» JE NE SUIS LE PORTE-PAROLE DE PERSONNE « 

Sa vidéo sur les attentats de Bruxelles a été vue plus de 9,6 millions de fois. Mais Gui-Home, 24 ans, préfère débusquer ses vannes dans le quotidien.  » Et si elles délivrent un message, je n’en réalise jamais la portée « , lâche-t-il.

 » Mais qu’est-ce que vous foutez dans ma chambre ?  » Le regard perplexe derrière ses grandes lunettes, casquette sur la tête, Gui-Home interpelle la salle archicomble du théâtre de Namur. C’est là, dans ce décor de chambre d’ado en crise avec les parents et les profs, qu’il se sent le mieux. Et le carton plein de sa vidéo postée après les attentats de Bruxelles ( » Je vais leur foutre mon Stabilo dans le cul, ils nous feront chier en couleur comme ça « ) n’y change rien. Une capsule  » un peu plus symbolique « , tout au plus. Mais qui n’annonce pas un tournant dans l’humour volontairement naïf du Namurois.

Votre vidéo sur les attentats se démarque de vos autres sketches et de votre spectacle, ancrés dans le quotidien. Pourquoi avez-vous choisi d’en parler ?

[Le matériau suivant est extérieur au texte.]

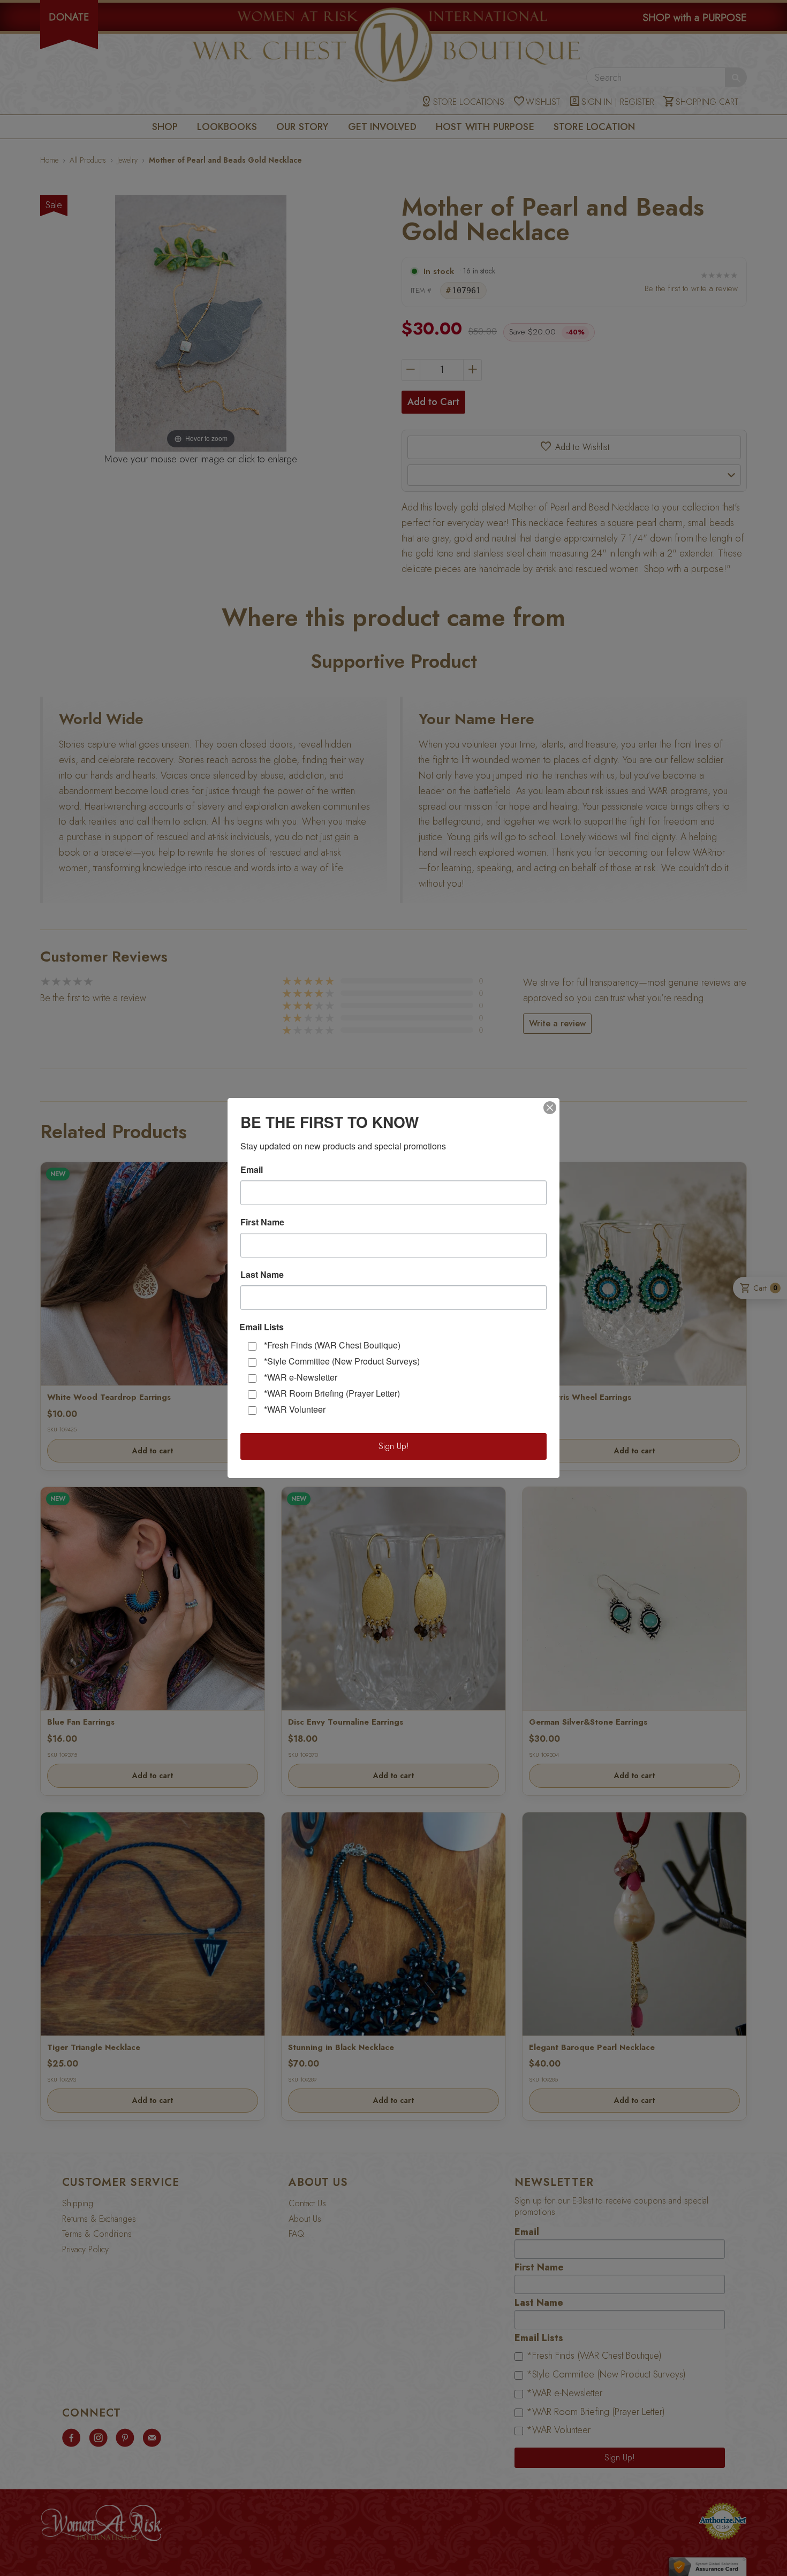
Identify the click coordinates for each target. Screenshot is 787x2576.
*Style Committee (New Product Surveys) (342, 1361)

C’est la première fois que je m’autorisais à évoquer un événement aussi grave. Si cette vidéo a beaucoup parlé aux gens, c’est malheureusement parce que c’est devenu un sujet du quotidien. Elle a la particularité d’avoir été faite à chaud. Après les attentats de Paris, j’avais attendu dix jours avant d’oser lâcher trois répliques, parce que je sentais que je sortais de mon registre habituel. Quand c’est arrivé ici, j’ai décidé de la poster directement. Je trouvais juste qu’il était cohérent, avec une communauté comme la mienne, de me rendre présent dans un moment aussi difficile.

L’humour est devenu une arme face à l’ignominie ?

Pour le moment, c’est en tout cas la seule arme qu’on a, parce qu’on ne réalise pas du tout ce qui se passe. Je constate, à mon modeste niveau, un basculement de l’histoire que je ne parviens pas à m’expliquer. En ce sens, l’humour est juste une arme de self-défense, de protection. Parce que la meilleure arme qui soit, en fin de compte, c’est le savoir. Voilà pourquoi, dans cette vidéo, très instinctivement, je dis aux terroristes que je leur balance mes syllabi à la gueule et que je retourne à l’école. Quand tous les jeunes auront appris, via les profs, les parents ou les médias, ce qui se passe vraiment et pourquoi le peuple belge n’est pas plus courageux qu’un autre, là nous aurons une vraie arme.

Même lorsqu’ils portent sur l’école, vos sketches ont donc un message à délivrer ?

Mon intention première n’est pas de faire passer un message. Et si mes vidéos en ont, je n’en réalise jamais la portée. Je ne suis le porte-parole de personne. D’autant que je suis suivi par des gosses de 7 ans et par des grands-parents. La capsule des attentats sera-t-elle un élément déclencheur pour moi dans une nouvelle manière de traiter l’actualité ? Je ne peux pas encore dire oui ou non à ce stade, même si mon personnage va grandir. Si demain, je monte un sketch sur le fait de devoir aller à l’école en vélo à cause d’une grève des bus, le sujet paraît débile par rapport aux attentats. Mais à l’échelle de mon personnage, c’est la même gravité. Parce qu’il ne sait pas ce qui se passe, parce qu’il parle, tout simplement. C’est dans ce sens-là que je continuerai mes vidéos.